When I was young, I thought being “Chinese” meant we were all nerds, mannerless, loud, and were the ones to bargain at retail stores. My family was never like this, so I was a bit confused. However, this is what society taught me to believe. The traditional oriental lifestyle was strangely depicted in my picture books growing up: long braided hair, pale skin, and dresses known as qipaos. The occasional “Ni Hao Kai-Lan” was closely correlated to my identity of being “Chinese.”
As years passed, I slowly began realizing how different I was, and how much I wished to be an “American.” My parents always told me that though I was born in America, I was “purely Chinese,” and that stuck with me forever. How I looked determined how others saw me, and how I fit into society. People are not born carrying stereotypes. They are picked up throughout their life. The first stereotype I was associated with was in third grade, when a short plump boy assumed that I had to have been smart because “you’re Asian.” My peers would ask me, “how’d I do better than you? You’re Asian?” I laughed with them, gripping onto myself, not thinking much about it. Feeling a bit awkward and uncomfortable, I forced myself not to wince visibly. Of course, knowing that being “Asian” meant “smart” did not necessarily offend me. It just felt strange. The snowballing of stereotypes progressed about the way I looked, the food I ate, or the typical “Asian” mannerisms. The stereotypes from my peers made me resent my culture, and feel ashamed. Every day I was brainwashed by my peers of what it meant to be an Asian American, as most people could not even tell us apart. I learned from my peers that Chinese people ate dogs or Chinese people ate rats. I did not even learn that from my parents. Everything was ethnocentric and I felt ashamed.
Though I was ashamed, I realized that I could not run away from my culture. Things began changing when my grandfather came to live with us when he got cancer. My grandfather was a strange character, and he loved to talk. Slowly I conversed with him every day, and I would listen to stories about his life. The same culture through someone else\’s eyes looks completely different. Growing up in the United States left me with a one-sided view on my culture, and my grandfather showed me the other perspective by sharing his stories. He spoke mostly about how wasteful we Americans were but also how lucky we were. Growing up, my grandfather almost starved to death twice, surviving only because his neighbor brought him a 20-pound bag of flour. His life consisted of faking his age to work at 12, dropping out of school at the end of elementary, and becoming the manager of a roast-duck shop soon after his wife got pregnant. He would remind me of how fortuitous it was to grow up in such a privileged place and how I never had to worry about coming home with an empty stomach.

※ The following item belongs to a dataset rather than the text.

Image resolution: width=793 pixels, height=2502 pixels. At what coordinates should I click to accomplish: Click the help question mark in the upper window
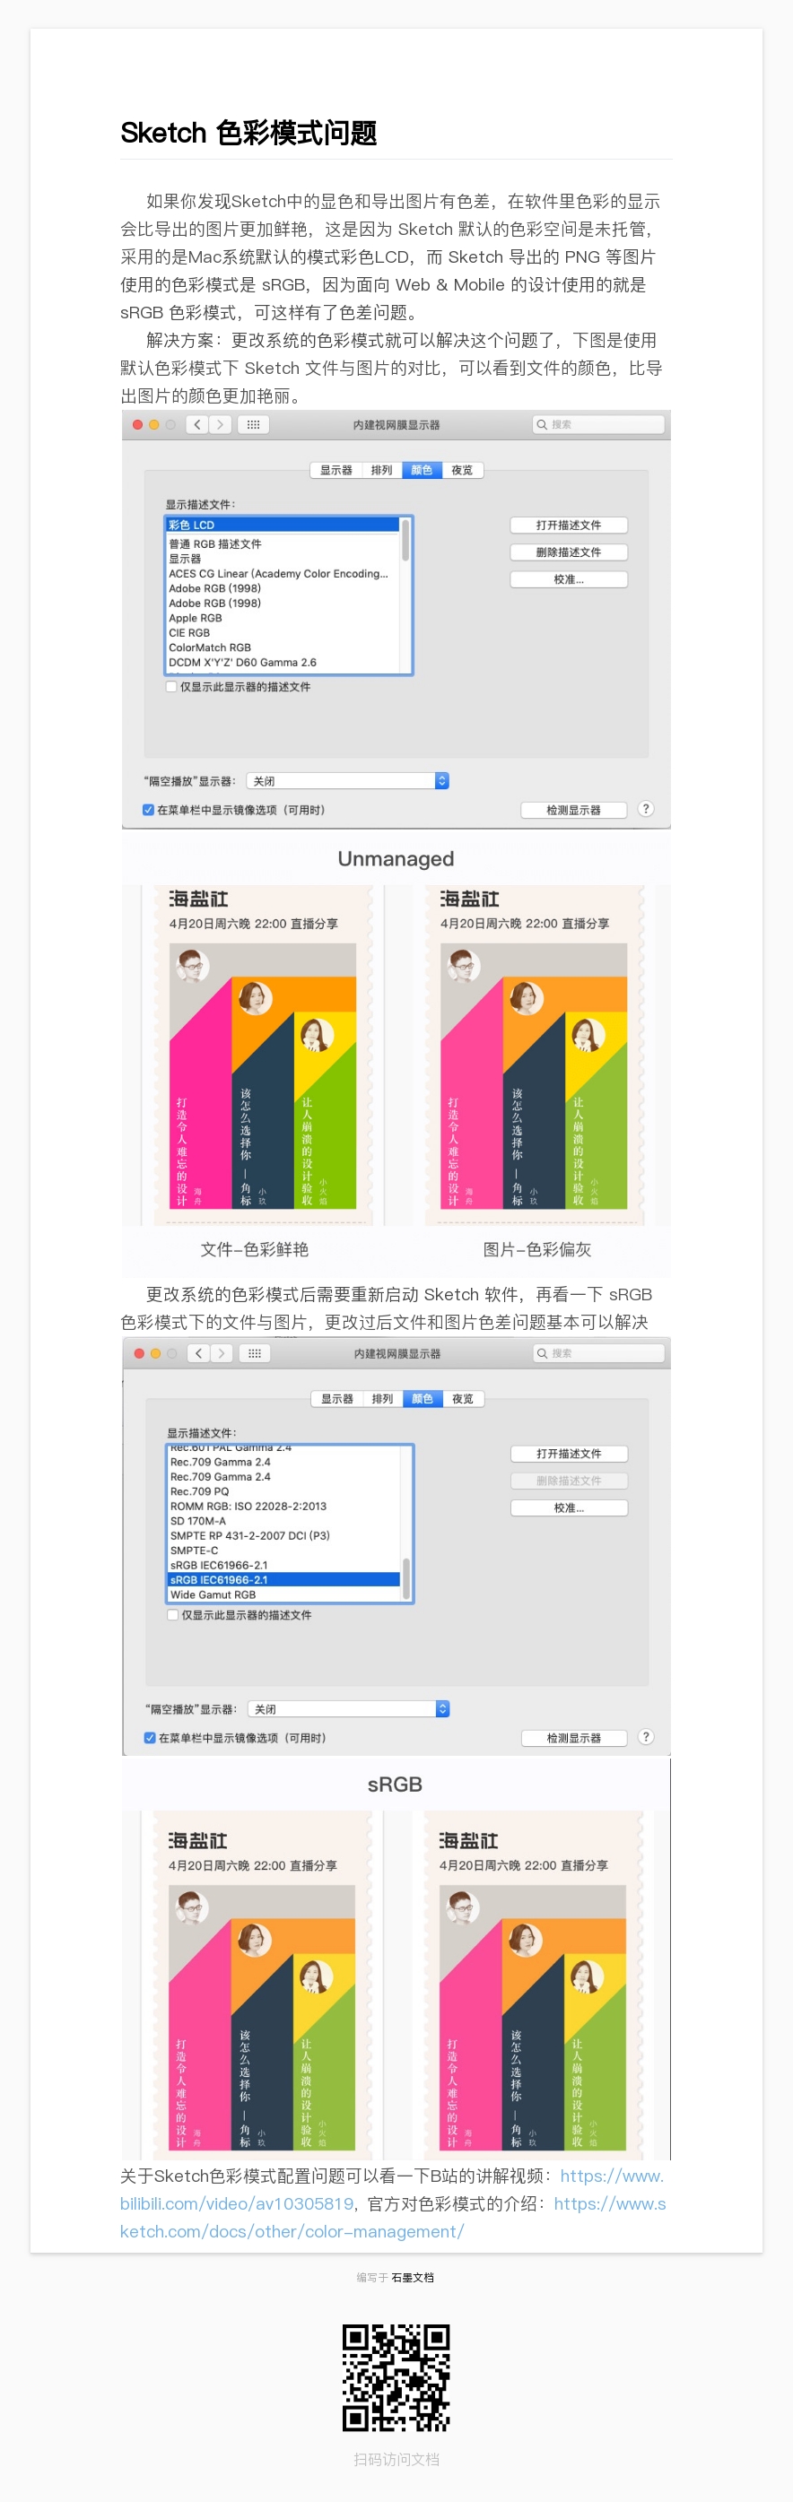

My true understanding of Chinese culture came mostly from my grandfather. He would usually start off the day with a “chen yu” which was a chinese idiom that described certain vices and virtues in life. One of my favorite idiomatic expressions were “si hai wei jia” which directly translated to “live as a hobo,” while actually meaning, “make every place your home.” My grandfather shared stories of his many near-death experiences growing up. I never realized how lucky I was, and that my culture came with so much depth. The stereotype of “all Asians are smart” transformed into “my family is extremely hard working,” the “small-eyed” morphed to “unique features that suited our faces,” and the “dog-eating” became “an endless exploration of all the wonderful dishes my culture had created.”
My idea of being a Chinese American was shaped by my peers rather than the realities of my identity. The words from outsiders that never understood my culture showed me a single-sided view, leading to my disapproval and embarrassment towards being Chinese American. Sometimes I would run home and scream to my dad, “Why can’t I watch TV? Why do I have to go to Chinese School? I wish I was never Chinese!” My dad would never think much about it, and instead he would tuck me to bed and say, “This is who we are, and life is not easy.” To this day, I will never forget the way people stared at me when I began eating my homemade lunch grandma packed or anything that was not “normal” to them. But from learning about my identity everyday, I never seemed to care anymore about the judgement. I stared deeply into my peers’ eyes and giggled as I said, “What? It’s delicious.”
When you grow up in a completely different place than your family, you do feel left out and incomplete. But conforming and listening to stereotypes from everyone else is not the real way to understand your culture. It is through natural experiences and living life with empathy that made me understand what it meant to be Chinese-American. We established our own community within an unfamiliar society and we continue to construct and mold our identity in this country.